:: Source text ::
'''

So the FBI investigation is obviously still looming over the college basketball season and while there hasn’t been an advancement yet in the case, we’re seeing more reports start to come out. Earlier this week the charges against Brad Augustine were dropped. Augustine ran the 1-Family AAU program in Florida and had accepted $150,000 from an undercover agent in order to funnel a top recruit to a certain program. However, records showed that Augustine kept the money for himself and did not give it to the recruit, therefore no crime was committed.

Today we should find out a little bit more about what’s going on. That’s because attorneys representing former Adidas executives James Gatto and Merl Code and former sports agent Christian Dawkins are expected to argue in a New York court that what their clients are accused of doing isn’t a federal crime. They are accused of course of funneling money from Adidas to top recruits in an effort to get the recruits to Adidas-sponsored schools.

While that’s all talked about, the real thing college basketball fans are waiting for is the NCAA to release some information. They are the ones that ultimately will decide what programs get severe punishment, some punishment or none at all. Right now the NCAA has only ruled guys like Austin Wiley ineligible and we haven’t seen or heard any sort of punishment for the schools (Miami, Arizona, Louisville, Oklahoma State, USC and Auburn) listed in the original investigation.

'''

:: Material ::

'''

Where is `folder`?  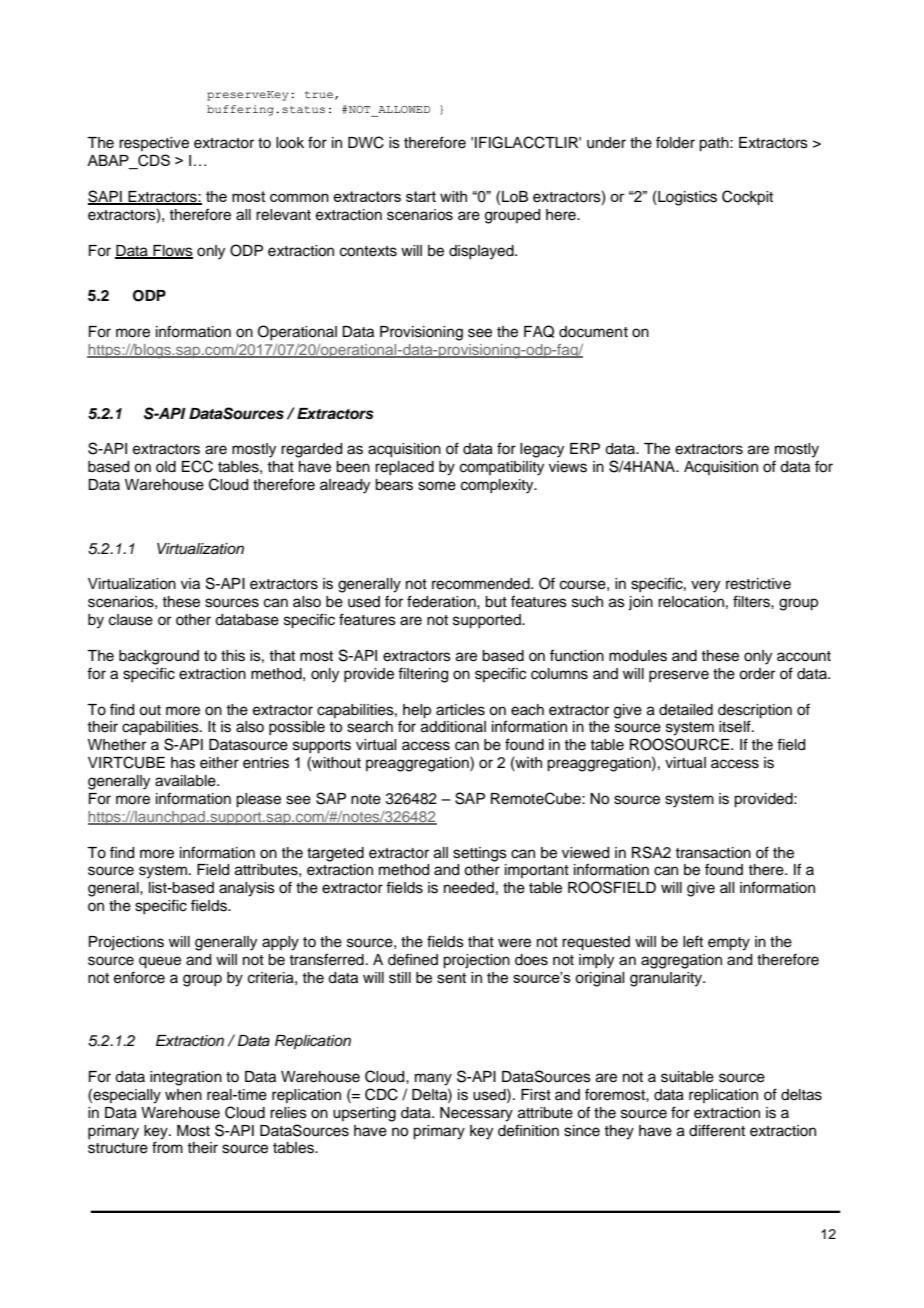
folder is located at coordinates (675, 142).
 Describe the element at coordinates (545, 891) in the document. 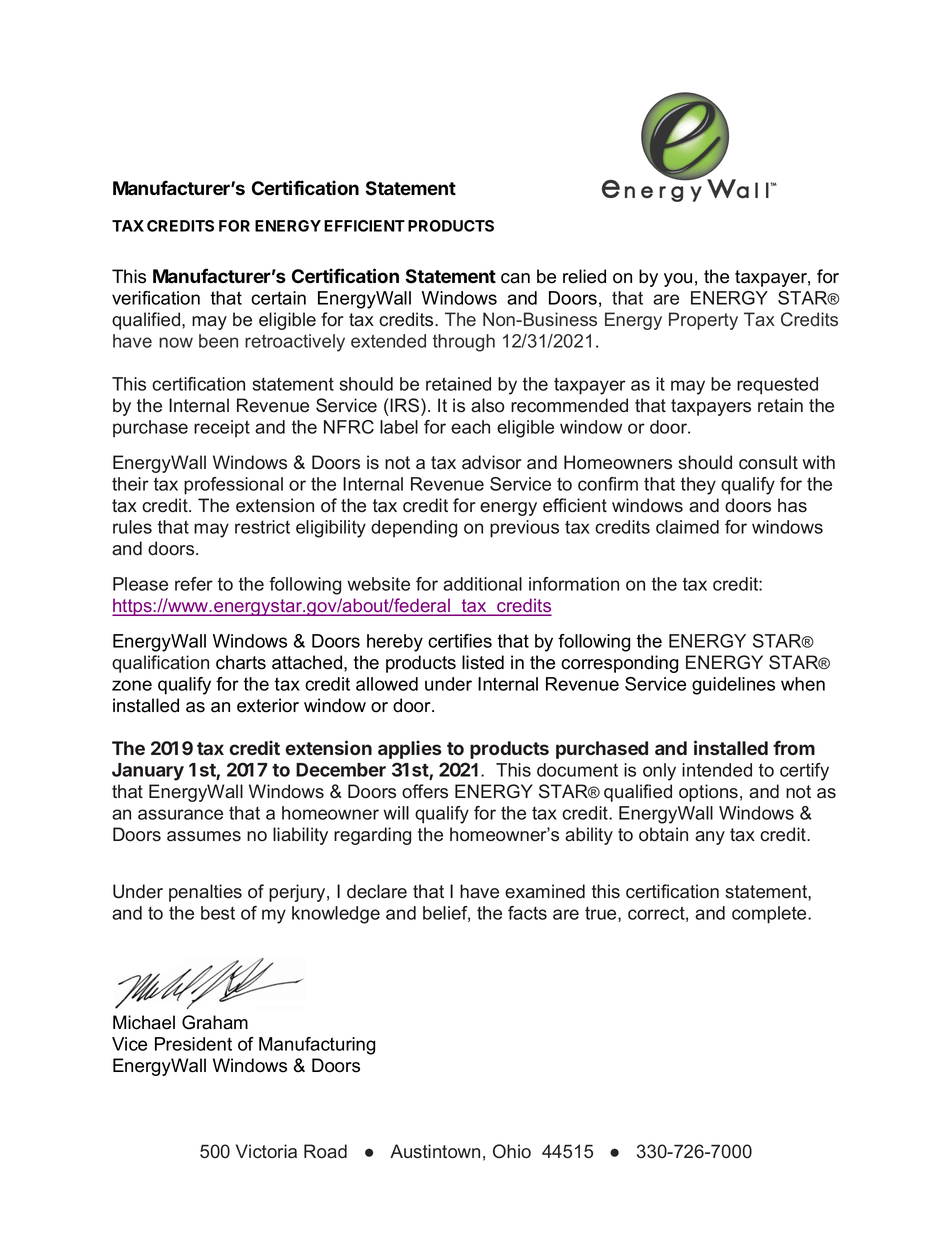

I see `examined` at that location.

'''
'''

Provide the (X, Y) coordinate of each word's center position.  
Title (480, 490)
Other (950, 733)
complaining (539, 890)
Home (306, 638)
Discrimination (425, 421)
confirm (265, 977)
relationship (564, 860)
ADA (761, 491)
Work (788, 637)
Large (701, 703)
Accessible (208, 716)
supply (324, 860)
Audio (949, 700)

'''
'''

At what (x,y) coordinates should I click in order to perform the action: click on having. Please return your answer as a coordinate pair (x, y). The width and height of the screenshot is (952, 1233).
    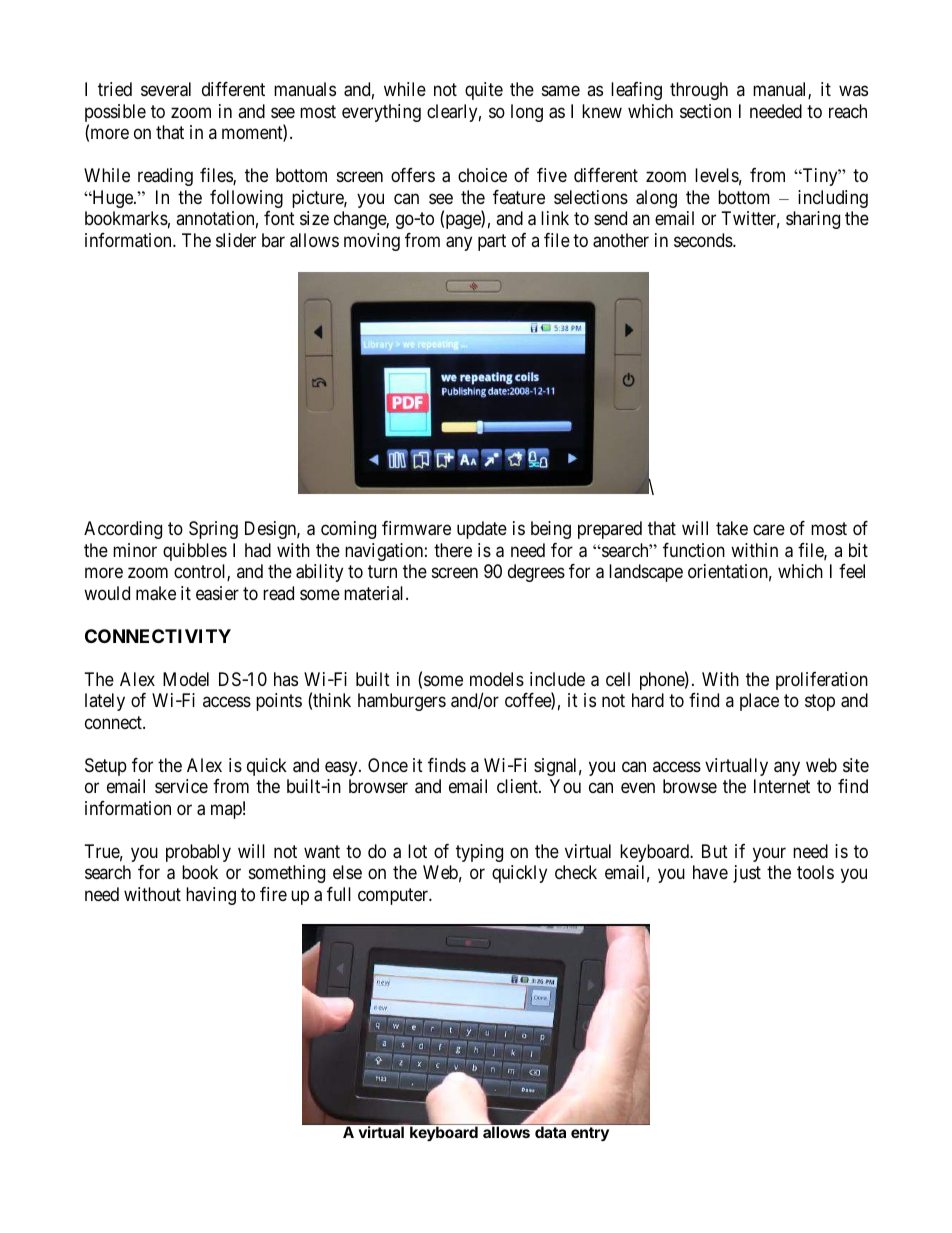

'''

:: Work instructions ::
A. From the text on the FBI basketball investigation, print the passage that begins at the words "While that’s all" and ends after the words "the original investigation.".
B. Proceed with the text on the FBI basketball investigation, writing on from its final sentence.
The entries are a separate set of material, apart from the text about the FBI basketball investigation.

:: Exercise answers ::
A.
While that’s all talked about, the real thing college basketball fans are waiting for is the NCAA to release some information. They are the ones that ultimately will decide what programs get severe punishment, some punishment or none at all. Right now the NCAA has only ruled guys like Austin Wiley ineligible and we haven’t seen or heard any sort of punishment for the schools (Miami, Arizona, Louisville, Oklahoma State, USC and Auburn) listed in the original investigation.

B.
So where is this number of three dozen programs coming from? Former NBA agent Andy Miller’s office essentially along with information included in wiretap conversations, e-mails and cellphone records seized from Miller. On the same day the FBI arrested the 10 men involved in the corruption scandal, Miller’s office was raided by the FBI. It’s no real surprise that there are this many programs listed in the report. This was always the dirty secret that everyone knew about in college basketball. The biggest question is really just what exactly are these 36ish schools accused of doing?

It will take some time until the FBI investigation wraps up, but really if you’re a college basketball fan you’re going to care more about what the NCAA says and does.